→ Requirement
Your response should give back each record exactly, word for word.

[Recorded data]
——————
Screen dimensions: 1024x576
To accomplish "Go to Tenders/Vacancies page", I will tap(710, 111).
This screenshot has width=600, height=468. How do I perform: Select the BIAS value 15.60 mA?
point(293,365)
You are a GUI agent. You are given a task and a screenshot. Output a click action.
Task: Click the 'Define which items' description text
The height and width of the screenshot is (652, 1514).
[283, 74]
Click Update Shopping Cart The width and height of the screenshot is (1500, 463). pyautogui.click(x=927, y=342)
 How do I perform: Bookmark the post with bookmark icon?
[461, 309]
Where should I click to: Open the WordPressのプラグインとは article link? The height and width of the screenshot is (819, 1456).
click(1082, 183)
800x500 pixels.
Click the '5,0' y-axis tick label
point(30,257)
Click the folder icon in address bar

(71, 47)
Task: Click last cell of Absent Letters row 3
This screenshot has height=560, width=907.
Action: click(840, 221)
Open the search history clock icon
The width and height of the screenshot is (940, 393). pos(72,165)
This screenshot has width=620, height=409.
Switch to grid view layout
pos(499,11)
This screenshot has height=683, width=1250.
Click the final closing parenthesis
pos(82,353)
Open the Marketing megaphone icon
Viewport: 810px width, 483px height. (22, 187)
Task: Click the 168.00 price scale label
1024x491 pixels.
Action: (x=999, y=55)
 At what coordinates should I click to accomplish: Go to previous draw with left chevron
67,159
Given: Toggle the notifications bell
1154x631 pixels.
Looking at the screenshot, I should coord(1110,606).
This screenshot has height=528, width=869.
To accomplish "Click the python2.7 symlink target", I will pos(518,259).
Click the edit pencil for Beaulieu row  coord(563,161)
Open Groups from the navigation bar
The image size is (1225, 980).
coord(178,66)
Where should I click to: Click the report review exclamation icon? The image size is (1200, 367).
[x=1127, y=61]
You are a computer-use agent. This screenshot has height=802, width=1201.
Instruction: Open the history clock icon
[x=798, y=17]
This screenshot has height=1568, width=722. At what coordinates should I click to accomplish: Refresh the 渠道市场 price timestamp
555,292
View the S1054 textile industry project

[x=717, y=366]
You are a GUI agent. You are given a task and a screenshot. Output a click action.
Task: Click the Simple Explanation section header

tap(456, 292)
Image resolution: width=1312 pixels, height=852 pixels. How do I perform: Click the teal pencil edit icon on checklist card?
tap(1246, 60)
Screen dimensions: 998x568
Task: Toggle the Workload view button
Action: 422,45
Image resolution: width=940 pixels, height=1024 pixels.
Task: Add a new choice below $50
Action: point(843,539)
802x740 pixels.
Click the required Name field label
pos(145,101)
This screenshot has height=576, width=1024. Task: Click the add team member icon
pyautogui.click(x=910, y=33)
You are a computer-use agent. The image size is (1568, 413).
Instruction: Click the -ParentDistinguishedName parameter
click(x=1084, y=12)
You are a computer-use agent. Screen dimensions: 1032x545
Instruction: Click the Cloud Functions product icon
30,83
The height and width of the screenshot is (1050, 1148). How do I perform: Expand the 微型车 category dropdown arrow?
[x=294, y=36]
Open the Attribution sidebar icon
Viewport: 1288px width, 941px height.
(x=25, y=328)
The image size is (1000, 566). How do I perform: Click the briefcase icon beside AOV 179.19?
——————
→ Answer to this problem
Screen dimensions: 1024x576
To accomplish "Go to Tenders/Vacancies page", I will tap(710, 111).
This screenshot has width=600, height=468. How do I perform: Select the BIAS value 15.60 mA?
point(293,365)
You are a GUI agent. You are given a task and a screenshot. Output a click action.
Task: Click the 'Define which items' description text
The height and width of the screenshot is (652, 1514).
[283, 74]
Click Update Shopping Cart The width and height of the screenshot is (1500, 463). pyautogui.click(x=927, y=342)
 How do I perform: Bookmark the post with bookmark icon?
[461, 309]
Where should I click to: Open the WordPressのプラグインとは article link? The height and width of the screenshot is (819, 1456).
click(1082, 183)
800x500 pixels.
Click the '5,0' y-axis tick label
point(30,257)
Click the folder icon in address bar

(71, 47)
Task: Click last cell of Absent Letters row 3
This screenshot has height=560, width=907.
Action: click(840, 221)
Open the search history clock icon
The width and height of the screenshot is (940, 393). pos(72,165)
This screenshot has width=620, height=409.
Switch to grid view layout
pos(499,11)
This screenshot has height=683, width=1250.
Click the final closing parenthesis
pos(82,353)
Open the Marketing megaphone icon
Viewport: 810px width, 483px height. (22, 187)
Task: Click the 168.00 price scale label
1024x491 pixels.
Action: (x=999, y=55)
 At what coordinates should I click to accomplish: Go to previous draw with left chevron
67,159
Given: Toggle the notifications bell
1154x631 pixels.
Looking at the screenshot, I should coord(1110,606).
This screenshot has height=528, width=869.
To accomplish "Click the python2.7 symlink target", I will pos(518,259).
Click the edit pencil for Beaulieu row  coord(563,161)
Open Groups from the navigation bar
The image size is (1225, 980).
coord(178,66)
Where should I click to: Click the report review exclamation icon? The image size is (1200, 367).
[x=1127, y=61]
You are a computer-use agent. This screenshot has height=802, width=1201.
Instruction: Open the history clock icon
[x=798, y=17]
This screenshot has height=1568, width=722. At what coordinates should I click to accomplish: Refresh the 渠道市场 price timestamp
555,292
View the S1054 textile industry project

[x=717, y=366]
You are a GUI agent. You are given a task and a screenshot. Output a click action.
Task: Click the Simple Explanation section header

tap(456, 292)
Image resolution: width=1312 pixels, height=852 pixels. How do I perform: Click the teal pencil edit icon on checklist card?
tap(1246, 60)
Screen dimensions: 998x568
Task: Toggle the Workload view button
Action: 422,45
Image resolution: width=940 pixels, height=1024 pixels.
Task: Add a new choice below $50
Action: point(843,539)
802x740 pixels.
Click the required Name field label
pos(145,101)
This screenshot has height=576, width=1024. Task: Click the add team member icon
pyautogui.click(x=910, y=33)
You are a computer-use agent. The image size is (1568, 413).
Instruction: Click the -ParentDistinguishedName parameter
click(x=1084, y=12)
You are a computer-use agent. Screen dimensions: 1032x545
Instruction: Click the Cloud Functions product icon
30,83
The height and width of the screenshot is (1050, 1148). How do I perform: Expand the 微型车 category dropdown arrow?
[x=294, y=36]
Open the Attribution sidebar icon
Viewport: 1288px width, 941px height.
(x=25, y=328)
The image size is (1000, 566). How do I perform: Click the briefcase icon beside AOV 179.19?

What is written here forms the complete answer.